What is needed:
The reply should consist of the full listing, repeated word for word.

Data for the task:
□ □ □ □ □ □ □

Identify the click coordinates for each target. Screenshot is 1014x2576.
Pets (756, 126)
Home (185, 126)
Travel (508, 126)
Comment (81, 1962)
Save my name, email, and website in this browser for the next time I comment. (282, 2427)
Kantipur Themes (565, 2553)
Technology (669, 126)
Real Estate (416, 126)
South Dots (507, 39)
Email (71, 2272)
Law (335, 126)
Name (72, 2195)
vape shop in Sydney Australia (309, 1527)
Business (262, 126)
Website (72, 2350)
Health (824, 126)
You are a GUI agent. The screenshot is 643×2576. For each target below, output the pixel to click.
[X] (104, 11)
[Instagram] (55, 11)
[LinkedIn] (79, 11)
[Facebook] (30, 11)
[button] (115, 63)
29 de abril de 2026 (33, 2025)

□ □ □ □ □ □ □

Exercise result:
Identify the click coordinates for each target. Screenshot is 1014x2576.
Pets (756, 126)
Home (185, 126)
Travel (508, 126)
Comment (81, 1962)
Save my name, email, and website in this browser for the next time I comment. (282, 2427)
Kantipur Themes (565, 2553)
Technology (669, 126)
Real Estate (416, 126)
South Dots (507, 39)
Email (71, 2272)
Law (335, 126)
Name (72, 2195)
vape shop in Sydney Australia (309, 1527)
Business (262, 126)
Website (72, 2350)
Health (824, 126)
You are a GUI agent. The screenshot is 643×2576. For each target below, output the pixel to click.
[X] (104, 11)
[Instagram] (55, 11)
[LinkedIn] (79, 11)
[Facebook] (30, 11)
[button] (115, 63)
29 de abril de 2026 (33, 2025)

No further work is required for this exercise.